С. Н. Булгаков
Л. Н. Толстой
[1]
Когда в осеннее сумрачное утро вагон с останками Л. Н. Толстого тихо приблизился к станции, гроб приняли на руки яснополянские крестьяне и медленно понесли по родным холмам и долам к месту последнего упокоения. И казалось, что, вместе с ними, усталого путника, достигшего, наконец, своего ночлега, принимает в материнское лоно, своими объятиями мягко заслоняя зловеще чернеющую вдали яму, вся эта родная природа: и эта мерзлая, кочковатая земля, и задушевные, кругом темнеющие, леса, и задумчивая матовая даль. И было особенно острое, до жути ясное чувство, насколько могуча была в нем природная и народная стихия, насколько слитно жил он и с этими крестьянами, и с этими полями и лесами. Как будто в нем осознала себя душа этой природы, приоткрыла глаза от своей растительной дремы. В нем жила первобытная душа русской природы и русского народа, такая, какою она была и в отдаленную, дохристианскую эпоху, когда славяне «умыкиваху у воды жен», приносили жертвы Перуну, Велесу и Стрибогу, зажигали Ярилины костры. В эту новь пало, затем, семя христианства, но она все-таки сохранила изначальную свою природу, осталась подпочвой нашей истории. В Толстом словно обнажились её породы, и как будто в ней все говорило, встречая бескрестные похороны: он наш, а мы его…

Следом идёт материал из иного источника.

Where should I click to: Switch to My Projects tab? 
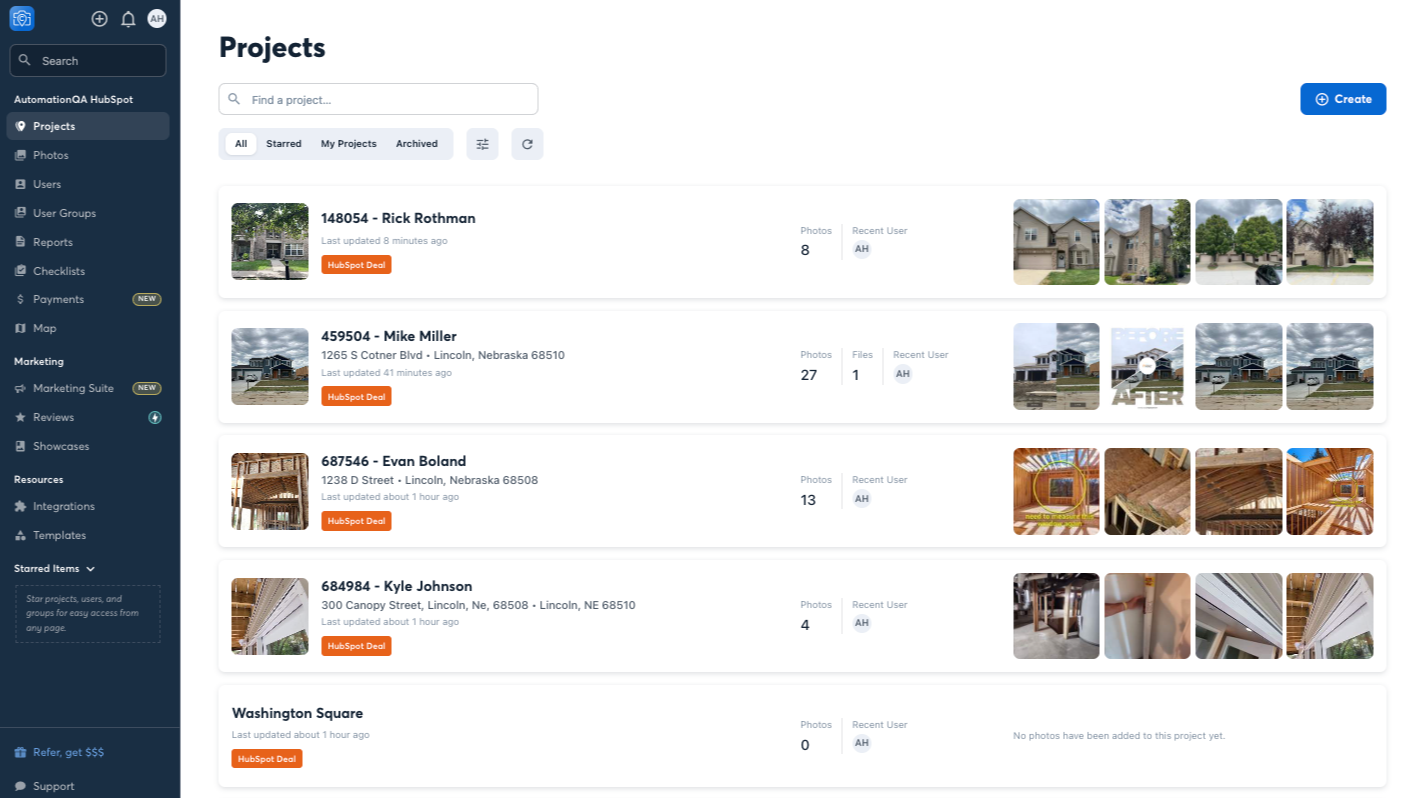pos(348,144)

Да, Лев Толстой – это сама наша первобытная стихия, с её раскрытыми и нераскрытыми задатками, со всем её хаосом и мощью. Она получает несравненное выражение в его художественном творчестве, но лишь потому, что жила в нем самом. И потому сам он производил совершенно особое впечатление: в нем было нечто глубинное, потустороннее, но это была потусторонность не божественного мира, а природной души, великого Пана… Можно ли выразить в слове наши чувства при утрате Толстого, когда едва ли не с молоком матери начали мы всасывать в себя те самые органические соки, проводником которых было и его творчество, когда оно близко и неотделимо от нас, как семья, как родина, как родная природа. Поэтому немного найдется русских людей, которые не имели бы в себе частицы Толстого, даже его не зная.

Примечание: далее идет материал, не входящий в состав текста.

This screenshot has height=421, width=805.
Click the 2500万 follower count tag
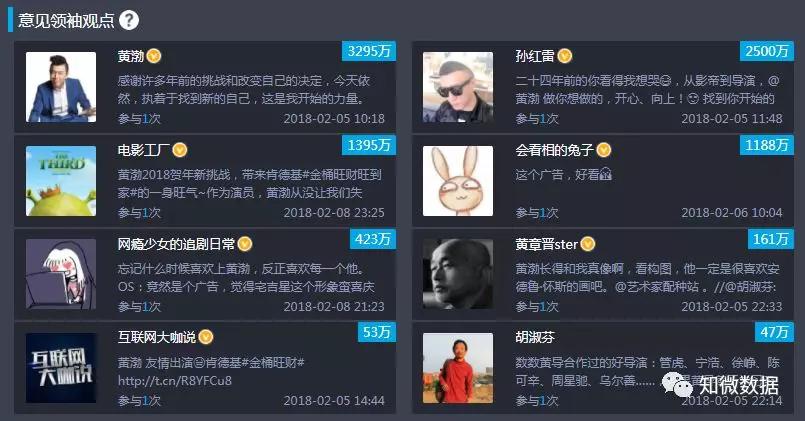[x=766, y=51]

Однако в живой индивидуальности гения эти стихийные начала народной души соединились совершенно особенным образом и в этой неповторяемости дали того Толстого, которого знает весь мир. Если бы он остался только художником, и тогда он принадлежал бы к величайшим писателям всех времен и народов. Но влияние его и слава опираются теперь прежде всего на религиозную его проповедь, которая находится в несомненном и явном антагонизме с его художественным творчеством. Подобно Гоголю и Достоевскому, Толстой всю свою писательскую деятельность подчинил интересам религии. И здесь обнаружилась в нем уже христианская стихия русской души, искание «единого на потребу», жажда вечности и Бога. В Толстом мы имеем пред собой колоссальной важности исторический факт, полный глубочайшего смысла: величайший гений эпохи, притом не только своего народа, но и всего человечества, все напряжение своих сил отдает исканию религиозного смысла жизни, приносит на алтарь религии. И эта борьба великого духа за религиозные ценности исполняет невольным трепетом сердца во всем мире, будит от религиозного сна отяжелевшие им души. Так клекот орлов в синеве небес, так крики проносящихся высоко над нами птиц пробуждают в душе тоскующее, беспокойное чувство, зовут с собою в высь, о чем-то напоминают. Толстой стоит пред миром, как живой символ религиозных исканий, как свидетель религии, в нашу эпоху небывалого торжества механического мировоззрения, апофеоза внешней «культуры», поклонения вещам и идолам. В борьбе с этими враждебными силами он бросает на чашку весов всю колоссальную тяжесть своего гения, и то, что у другого, быть может, было бы принято за юродство и темноту, или встретило бы только пренебрежение, в его устах получало огромное значение, заставляло прислушиваться к себе. С религиозным радикализмом, для которого не существует идолов и авторитетов, Толстой ставит вопрос о ценности культуры пред лицом религии, или о религиозном смысле культуры . Это тот же самый вопрос, над которым надорвался Гоголь, которым всецело захвачены были Достоевский и Вл. Соловьев, который мучает и наше поколение. Нас давит чудовищный автоматизм новейшей культуры, мы стали её рабами, униженно целующими свои цепи. Нас кругом обступило множество условных ценностей, которые получили значение безусловных.